PubMed:11249675 JSONTXT

Technology evaluation: DISC. Cantab is developing its DISC technology as a potential gene therapy product for cancer (DISC-Onc) and neurological and blood disorders (DISC-GT). Clinical trials are expected to commence in early 1999 [296831]. The DISC technology utilizes a herpes virus that has had a gene removed to prevent it from replicating [250526]. Phase I trials in leukemia were scheduled to commence in 1998 [250526], however, it was decided that although DISC-Onc is capable of carrying genes into leukemic cells, the levels of immunomodulator genes did not meet the target initially set for the commencement of trials.
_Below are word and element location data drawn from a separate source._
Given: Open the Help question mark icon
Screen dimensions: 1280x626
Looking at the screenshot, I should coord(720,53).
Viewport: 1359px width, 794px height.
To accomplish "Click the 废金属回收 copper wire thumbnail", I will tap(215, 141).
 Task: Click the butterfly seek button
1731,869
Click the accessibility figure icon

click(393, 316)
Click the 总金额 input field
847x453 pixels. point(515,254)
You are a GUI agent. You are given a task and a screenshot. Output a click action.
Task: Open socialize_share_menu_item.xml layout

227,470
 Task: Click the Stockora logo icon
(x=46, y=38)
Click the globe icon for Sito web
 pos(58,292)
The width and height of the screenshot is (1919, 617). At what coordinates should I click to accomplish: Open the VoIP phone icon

Hence, Cantab turned its attention to other cancers, and hoped to identify an alternative target for phase I trials in the first half of 1998 [279798]. Additional preclinical work using a murine version of the lead construct produced a significant therapeutic effect in animal tumor models [289716]. DISC-Onc is envisaged to deliver immunogenic genes such as cytokine or stimulatory protein genes [275129]. Cantab, in collaboration with Nottingham Trent University and Birmingham University, has shown that the DISC-Onc has delivered genes effectively to human colorectal, gastric and ovarian cancer tumors. Transfection rates have been shown to be favorable and have been proven to be at least as good as, if not better than, other vectors [279798]. Also, DISC-Onc carrying a functional GM-CSF, has antitumor activity in mouse models of renal cancer and leukemia [250526], [261768]. The DISC Neurology technology (DISC-GT), for gene therapy of neurological disease, is being developed in collaboration with Cambridge University, and enables HSV-driven long-term gene expression in nerve cells [279798].